Since its founding four years ago, CREATE has provided students with transformative ways of thinking about disability and about interdisciplinary research.
Ph.D. graduate Nicole Zaino and Ph.D. candidate Ather Sharif share their stories.
Ather Sharif
Ph.D. Candidate in the Allen School studying human-computer interaction, accessibility, visualization, and personalization
Before a car accident and intense physical therapy to recover the use of his hands, Ather Sharif built websites without considering whether people with disabilities could access them. “It was only after I became a part of the disability community that I started to realize how inequitable the world is for people with disabilities, and I wanted to do something to fix that using the skills I already had,” he said.
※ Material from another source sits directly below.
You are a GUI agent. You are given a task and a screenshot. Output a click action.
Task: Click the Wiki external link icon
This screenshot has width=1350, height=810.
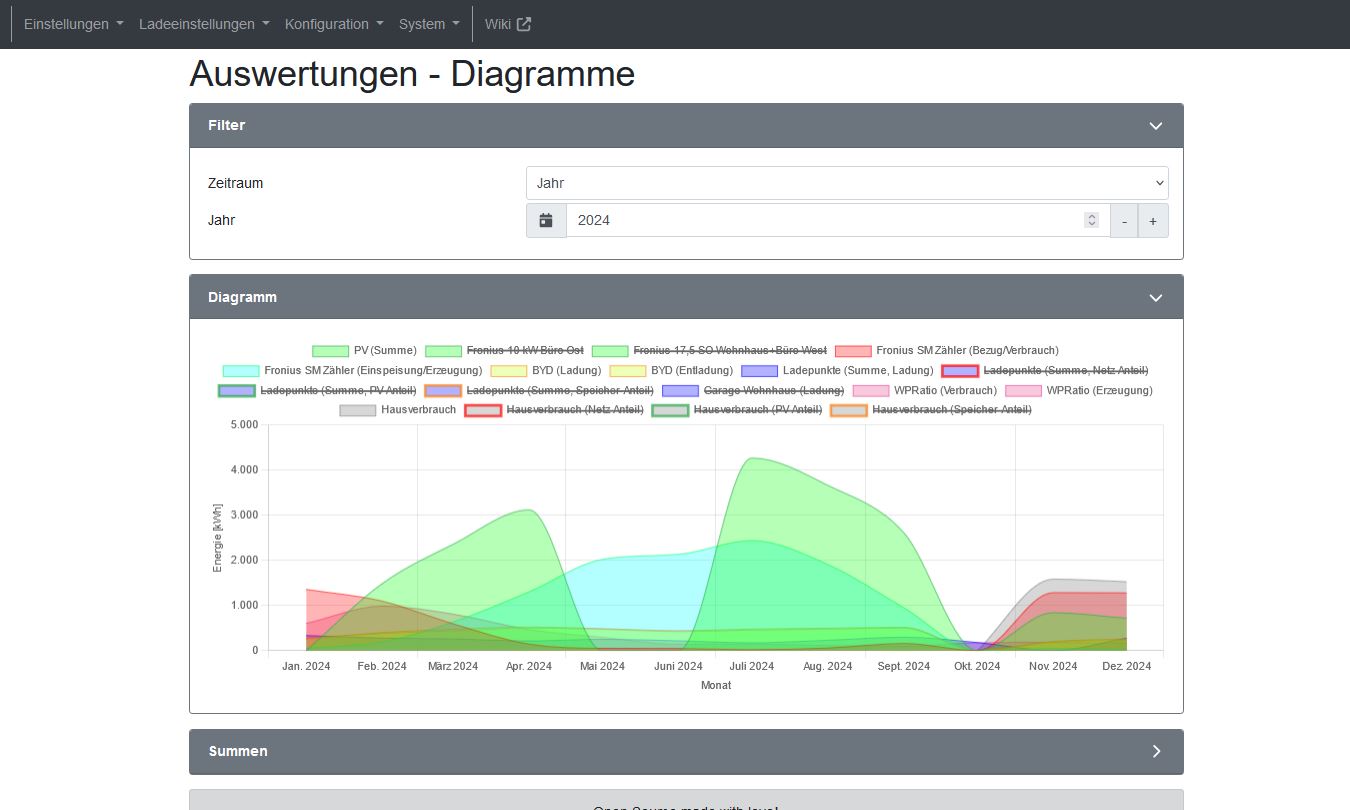[524, 23]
With his new perspective, Ather wanted to see technology built to adapt to the needs of its users; his research focuses broadly on the area of human-computer interaction and specifically on the intersection of accessibility, visualization, and personalization. Grateful to work in a hub of renowned researchers, Ather credits CREATE leaders, who include his advisor Jacob O. Wobbrock, as well as Richard Ladner, Jennifer Mankoff, and Anat Caspi, to name a few, “who are not only prominent allies for disabled people but are always willing to advise and guide students to be the best researchers they can be. I know this to be true because I would not have gotten to where I am today without them.”
“I cannot begin to express how incredible it is to have CREATE as part of our ecosystem,” says Ather. “It advances the state of accessible technologies for people with disabilities through cutting-edge research. Personally, as someone with a disability, it means the world to me. As a researcher, CREATE has funded almost all of my research work at UW.”
Ather was recently interviewed for the Allen School of Computer Science and Engineering about his work on accessible visualizations of data on websites.
Nicole Zaino
Ph.D. UW Mechanical Engineering, ’23, Biomechanics and assistive technology researcher
Dr. Nicole Zaino became interested in mechanical engineering when testing out new leg braces—a childhood stroke resulted in paralysis on one side of her body—and seeing other assistive technology on the clinic’s shelves. CREATE’s early-childhood mobility technology research projects supplied the perfect blend of personal interest and professional research goals.
Nicole described the immense benefits of having her education situated in CREATE’s interdisciplinary environment. “It has broadened my research and made me a better engineer,” she said, noting that she gained new vocabularies and interdisciplinary insights that allow her access to fields she otherwise wouldn’t have known about. She also emphasized the critical importance of end-user expertise in shaping research, which CREATE supports through its Community Partnerships program, and which informed her own Ph.D. research and her thesis dissertation, Walking and Rolling: Evaluation Technology to Support Multimodal Mobility for Individuals with Disabilities.
Nicole, who was advised by CREATE associate directors Katherine M. Steele and Heather Feldner, is currently applying her biomechanics and assistive technology perspective as a researcher—while training with the Crosscut Elite Team in Bozeman, Montana. As she trains as a sit skier in the hopes of qualifying for the Paralympics in para cross-country and para biathlon, she considers body positioning and how she needs to move her center of mass when she’s making a turn on the course.